The prestigious Spanish military journal “Historia de la Guerra” has published an article by Kaveh Farrokh and Javier Sánchez-Gracia on the Arab invasion of the Sassanian Empire in the 7th century CE (click the link below in Academia.edu for downloading the entire article):
This article outlines the Arab invasion of the Sassanian Empire by first examining the devastating military consequences of the war with the Romano-Byzantine Empire (610-628 CE) in which each of the antagonists are estimated to each have lost at least half a million of their top professional officers and combatants. The severe military weaknesses as a result of that war provided opportunities for the rising Arabian caliphate to embark on the conquest of Persia.
Omar Ibn Khattab reviewing his troops during the invasion of the Sassanian Empire (Source: Historia de la Guerra).
The Arabian invaders, notably under the brilliant genius leadership of Omar Ibn Khattab, were able to strike at just the critical moment in history when the Sassanian and Romano-Byzantine Empires had been militarily exhausted as a result of their nearly two-decade war.
A historical reconstruction by Tim Newark (illustrator Angus McBride) of the Arab invaders entering into the Mesopotamian interior of the Sassanian Empire – the caption written by Tim Newark for the above illustrations reads as follows: “Muslim Arab warrior and his Ethioipian slave tackle a Sasanid Persian clibanarium, Mesopotamian desert, 7th century” (Source: Newark, T. (1988). The Barbarians: Warriors and Wars of the Dark Ages.
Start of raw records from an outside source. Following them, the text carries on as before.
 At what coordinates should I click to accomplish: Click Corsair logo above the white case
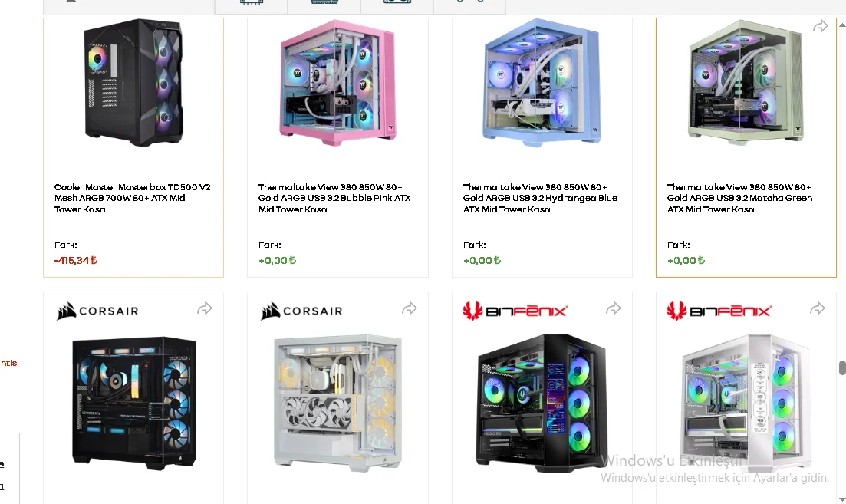point(301,311)
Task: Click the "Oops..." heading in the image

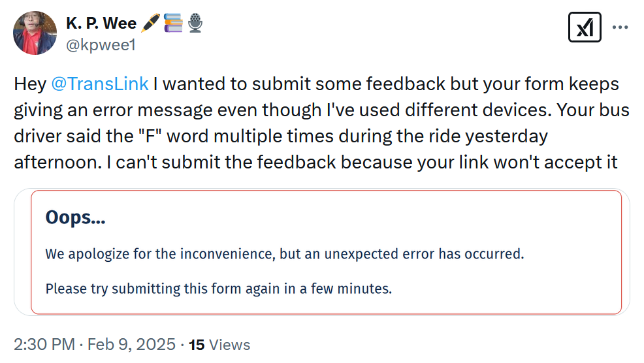Action: (x=75, y=218)
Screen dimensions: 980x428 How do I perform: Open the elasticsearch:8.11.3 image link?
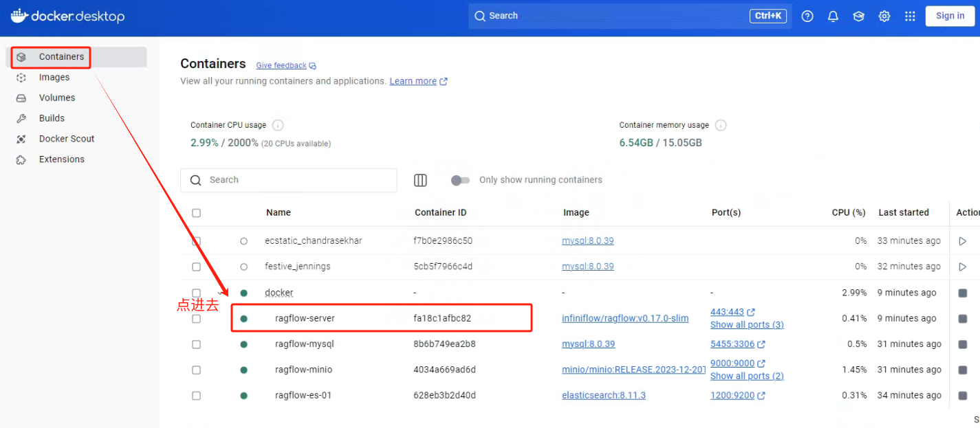point(603,396)
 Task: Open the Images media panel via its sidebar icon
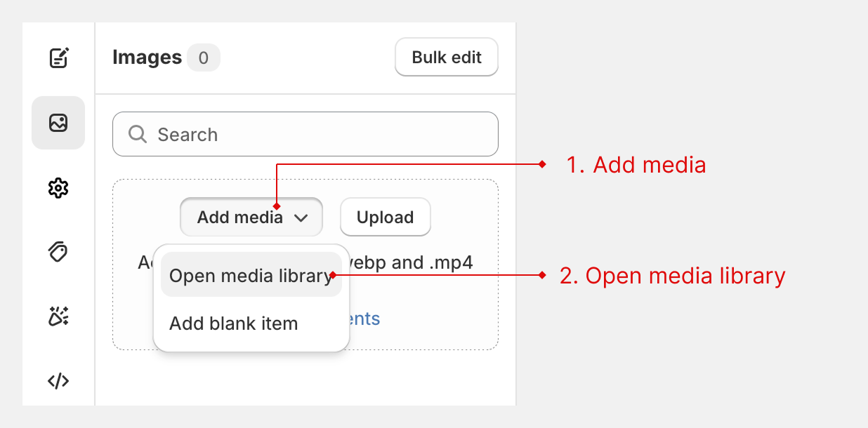(58, 123)
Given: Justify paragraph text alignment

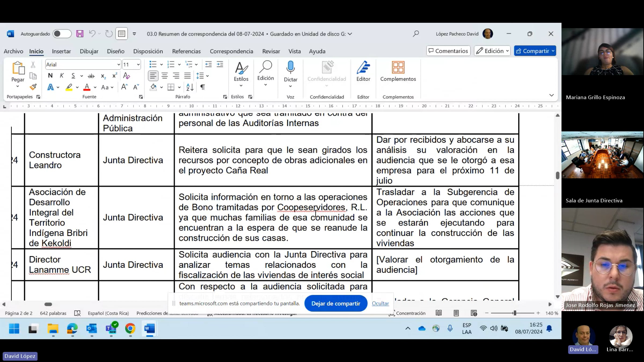Looking at the screenshot, I should point(187,76).
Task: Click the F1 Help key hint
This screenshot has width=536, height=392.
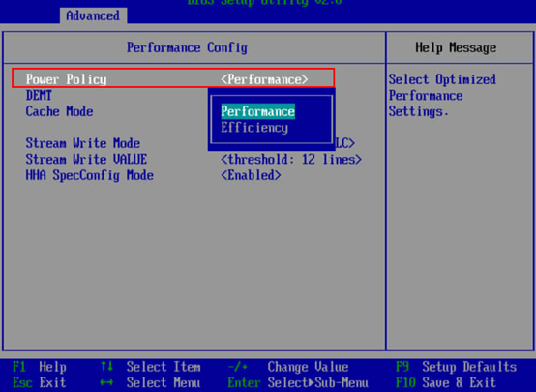Action: [x=40, y=367]
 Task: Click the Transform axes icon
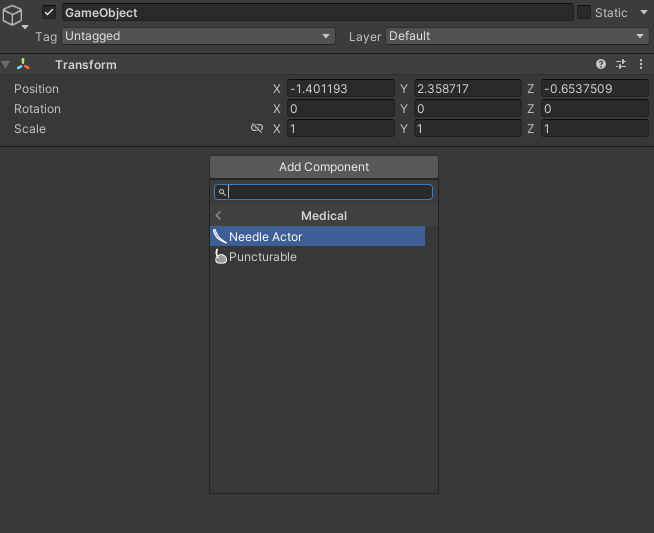click(x=23, y=64)
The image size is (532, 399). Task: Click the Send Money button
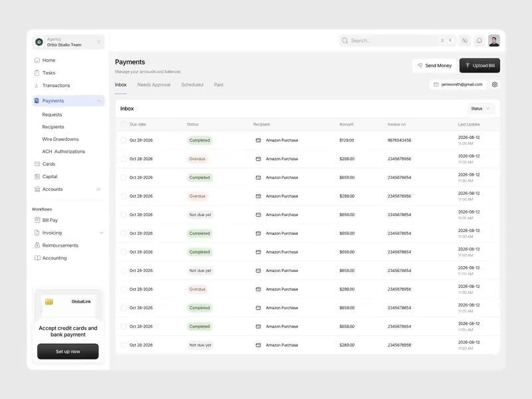point(434,65)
London: Blandford Press).
The remainder of the article outlines the details of the battles, chronology and geography of the Arabian conquests of the Sassanian Empire in the 7th century CE.
A chronological map by Kaveh Farrokh outlining the stages of the Arab conquests of the Sassanian Empire in the 7th century BCE (Source: Farrokh, page 267, Shadows in the Desert: Ancient Persia at War-Персы: Армия великих царей-سایههای صحرا–). Northern Iran (notably Tabaristan and the Dailamites) however successfully repelled several Arab attempts at conquest with Sassanian enclaves reputedly still in place into the later Islamic eras; note also the Arabian caliphate’s western expansion into the Romano-Byzantine realms.